The Blood Reservoir System and Heart Disease

Often the usefulness of plain truths is lost by impractical demands for their “proof,” when all that is necessary is the acceptance of their practical application. For instance, estimates indicate that 90 per cent of all heart disease arise from circulatory disorders. This should lead to the obvious conclusion that the disease called “heart failure” is not then so much a disease of the heart itself as it is a consequence of a series of degenerative changes which are climaxed by finally involving the heart only by reason of its strategic position in the circulatory system. The same logic would demand that the treatment of heart disease would follow the same course, its reversal being dependent upon the ratio of improvement brought about in the general circulatory mechanisms. Since this would include arteriosclerosis and other degenerative processes, a basic concept of total bodily health would be a fundamental requirement. The treatment of the body by substances foreign to its economy–drugs–can only be considered as a possible stalemate, while the real burden, malnutrition, goes on increasing its deleterious effects until the “crutches” are no longer able to avail.

No Single Cure

The most important lesson to be learned from this evaluation is that no single factor will probably ever be found to cure “heart disease”–or any other degenerative disease, for that matter. Treatment and prevention will depend upon a variety of essential foods, essential for the functioning of the human mechanism as a whole, and in this case, for the circulatory pattern in particular. In evaluating factors to determine their benefits in heart problems, therefore, we need to look to their effects not so much upon the heart muscle itself, but rather as to their benefits upon the circulation system in general. We may learn how the total workload placed upon the heart by their deficiency has become so overburdening that the heart itself, with all of its inherent endurance and efficiency, cannot meet the demand and the collapse is due to simply requiring the heart to perform beyond its capacity–the real cause of heart failure.

Capillary Reservoirs

The question then arises: How does deficiency permit this workload to exist? The answer, in part, may be found in understanding the functions of a part of the body which has never been seen by the naked eye–the capillary beds. Wm. Harvey’s explanation of circulation–all the more remarkable because he also knew nothing of the existence of capillaries–was discounted for many years. because “no connection” could be found between the out-going and incoming blood (arteries and veins). It was not until microscopic studies were made that the capillaries were found to be an anatomical fact. It was found that though microscopic in size, the capillaries represented a vast amount of surface space in the body–estimates ranging up to 10 acres–and that this capacity was utilized as a “reservoir,” in which the blood was shunted, not only from veins to arteries, but also from various compartments in the body according to changing demands.

Capillary Chemistry

For this reason, it would be well for us to understand something about the factors which influence capillary activity. We know two important facts about their function: First, that oxygen causes these capillaries to constrict and directs the blood into the circulatory compartment required by the heart itself, and second, we know that lactic acid–produced during exercise–causes these capillaries to dilate, causing the blood to course through their channels to supply the nutrients for tissue sustenance (carbon dioxide, a co-partner in this effect). Now, both of these effects are necessary for normal function of the body. It is only when an unbalance exists that the body as a whole suffers.

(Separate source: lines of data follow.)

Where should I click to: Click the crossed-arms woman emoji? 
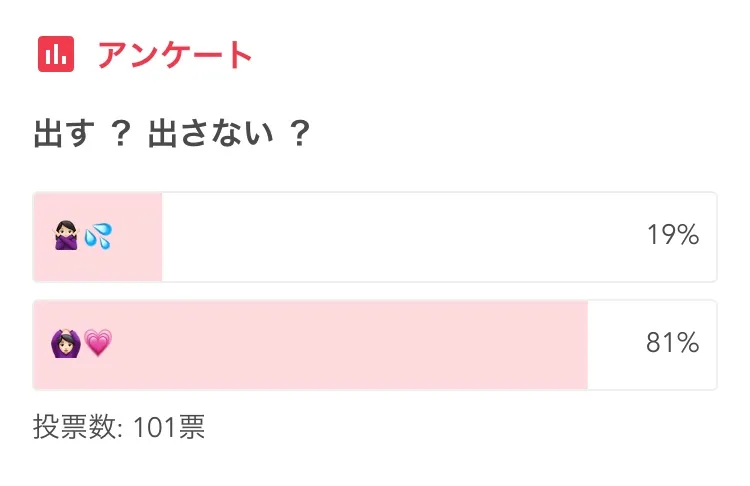tap(65, 237)
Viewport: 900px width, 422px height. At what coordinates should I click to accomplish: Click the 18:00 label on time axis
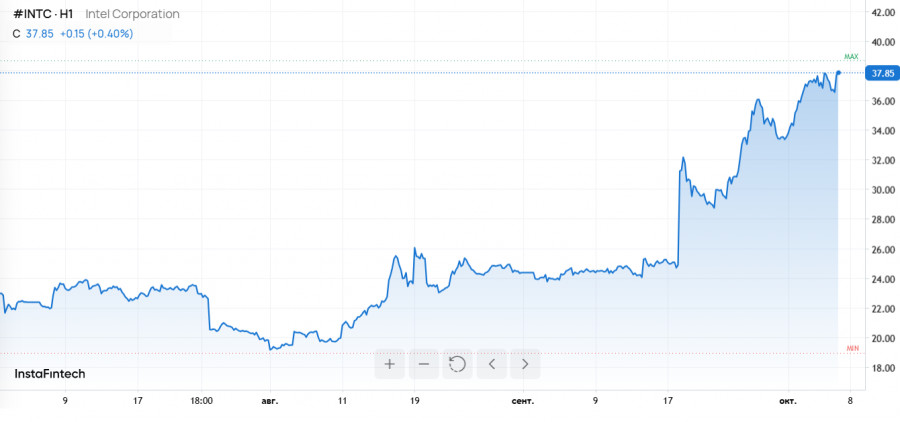[202, 401]
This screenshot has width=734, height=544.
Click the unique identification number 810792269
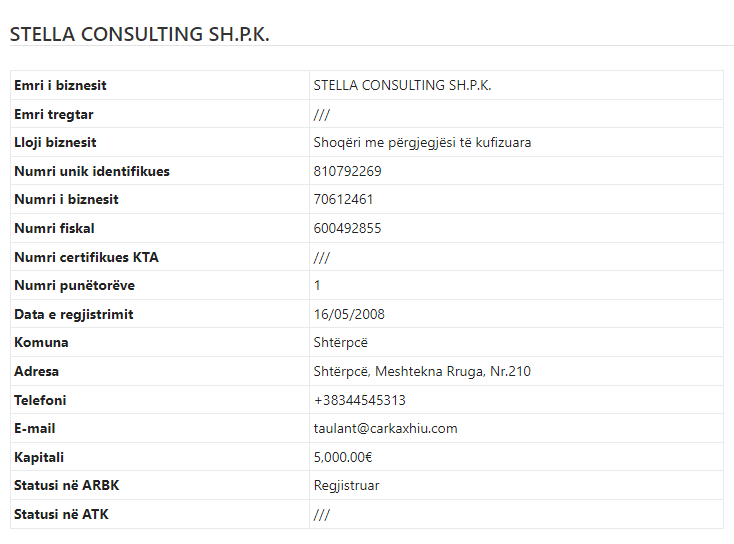(347, 171)
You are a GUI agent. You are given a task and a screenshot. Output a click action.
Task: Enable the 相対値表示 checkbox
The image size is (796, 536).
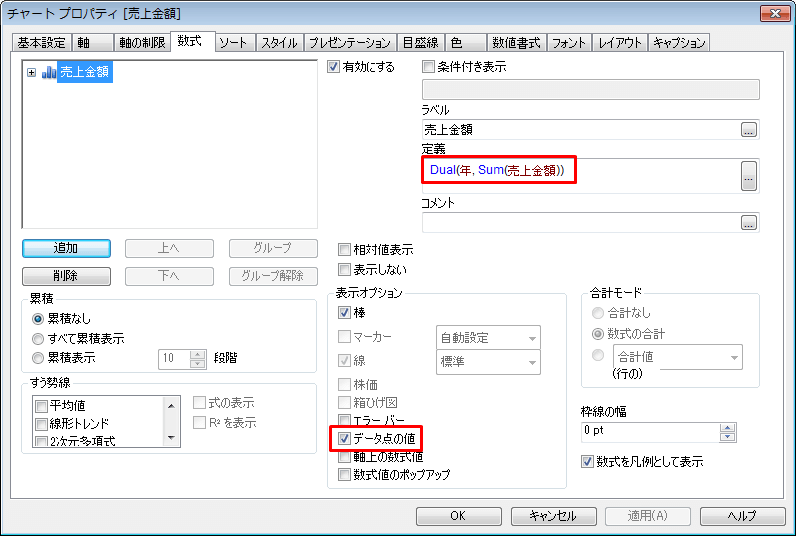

Simply stated, the facts are these: Capillary engorgement may result from oxygen lack or lactic acid excess. Vitamin E is a factor in oxygen metabolism, up to 250 per cent of normal requirements being shown in test animals. Another oxygen metabolizing factor is vitamin C complex, it being known to increase the oxygen-carrying capacity of the blood. As to lactic acid, we know that vitamin B1 exerts its effects, in part, by oxidizing lactic acid….Note the rapid pulse and water-logging of tissues in the vitamin B1 deficiency disease, Beri-Beri, often called “Wet” Beri-Beri.

Source of Deficiencies

Wheat germ oil, containing vitamin E factors, has been observed to correct the capillary engorgement state, bruising easily, in a remarkably high number of cases. Symptoms of vitamin B1 deficiency–lactic acid excess–clear up when carbohydrates are reduced and vitamin B1-rich foods are added to the diet. The evidence points to the culprit: processed foods–the rancidity of oils occurring shortly after the whole grains are exposed to air and making them useless as vitamin factors, a good reason for the high cost of fresh, natural oils. The refined sugars, devoid of their mineral content, are clearly a contributing factor to lactic acid excess.

Lesson to Be Learned

These facts show us, not how much we know of the human economy, but how little; that nature has wondrously prepared the human mechanism and that tampering with her original plan can only lead to bodily disturbances in many devious ways.